# Premium Drivers | Now You Can Accept Regular Trips, Acceptance Rate Not Affected



## Goldthorn (Jun 30, 2017)

Via text:

Opted for Premium requests only? You still get standard Lyft requests where you can earn extra money. Don't worry, skipping these won't affect acceptance rates.


----------



## Chauffeur_James (Dec 12, 2014)

Goldthorn said:


> Via text:
> 
> Opted for Premium requests only? You still get standard Lyft requests where you can earn extra money. Don't worry, skipping these won't affect acceptance rates.


Got that too, I have base turned off for a reason. Why would I want those pax holes in my car?!


----------



## Goldthorn (Jun 30, 2017)

Exactly



Chauffeur_James said:


> Got that too, I have base turned off for a reason. Why would I want those pax holes in my car?!


----------



## Adieu (Feb 21, 2016)

Opt-in or automatic?

Daaaaangit though this favoritism is obnoxious because for some reason it doesn't extend to Plus.

I *have* another vehicle that's Premier, but it's a rather dead class... Lyft's decision to funnel nearly all Plus requests to Premier/Plus or SUV multiclasses is seriously annoying


----------



## Foober_Lyftz (Dec 25, 2015)

Wtf???????


----------



## Sacto Burbs (Dec 28, 2014)

What is their definition of high value?


----------



## Goldthorn (Jun 30, 2017)

Sacto Burbs said:


> What is their definition of high value?


$3-5


----------



## UberHammer (Dec 5, 2014)

Sacto Burbs said:


> What is their definition of high value?


The pax weighs 300+.


----------



## Adieu (Feb 21, 2016)

Another attempt to rob lower classes of surge?

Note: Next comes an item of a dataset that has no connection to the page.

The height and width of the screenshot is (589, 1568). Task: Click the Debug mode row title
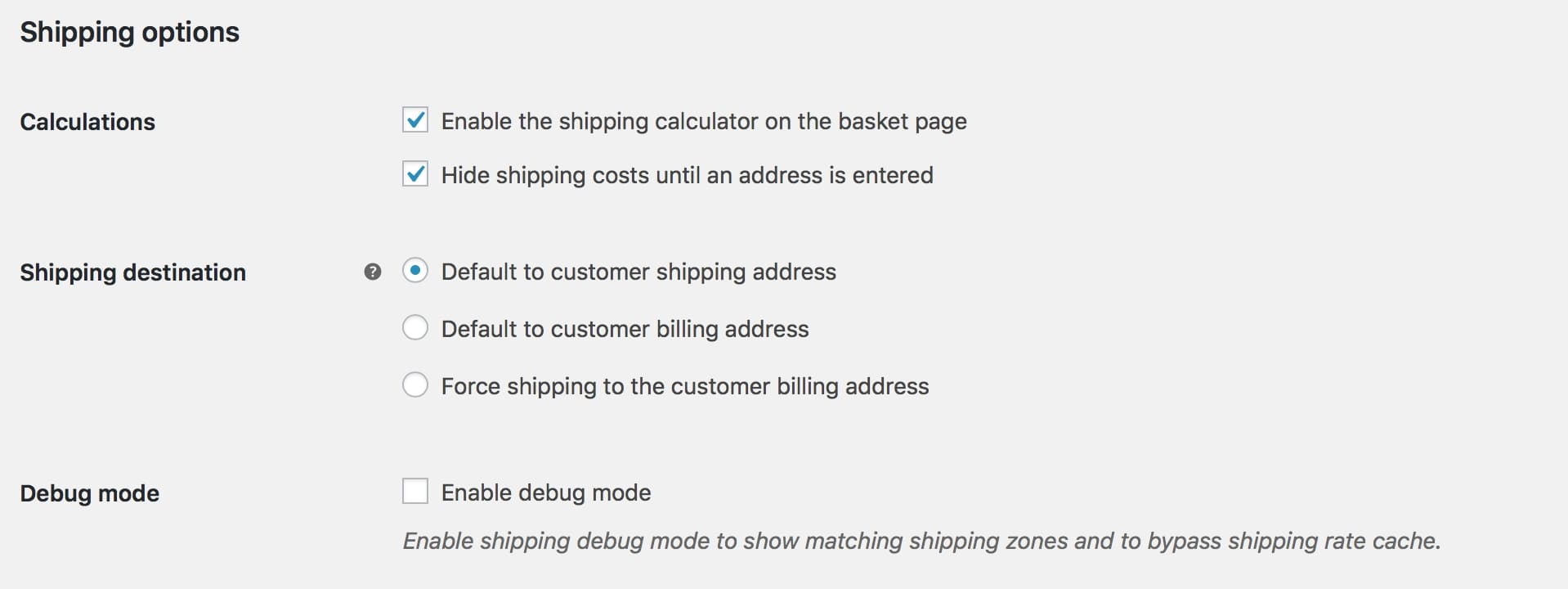pos(90,493)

mandreyka 's old fib to appease surge grumblers ("uber has upgraded you to a select or XL car") is turning into a reality

Wonder if it'll screw up or improve destination filter efficacy?

Btw didnt get this notification...or any pings at all while intentionally running up online hours logged into premium only from a premium-dead area...


----------



## heynow321 (Sep 3, 2015)

Goldthorn said:


> $3-5


Rofl thank you for the chuckle


----------



## mandreyka (Sep 25, 2015)

Adieu said:


> Another attempt to rob lower classes of surge?
> 
> mandreyka 's old fib to appease surge grumblers ("uber has upgraded you to a select or XL car") is turning into a reality
> 
> ...


I've been saying for a while that uber should let drivers set a surge rate they are willing to take in the app, back when I drove Select I cared.

Lyft pax are crap, I set my DF to LBG last week because I had a pickup I had to do and took a base Lyft ride to there because I was about to head there myself

Ride was fine and pax was thankfull but I'm pretty sure he was one of the 1 stars I got that week ( 4.93 to 4.87)

Maybe it was because I called to confirm his destination ( which I guessed).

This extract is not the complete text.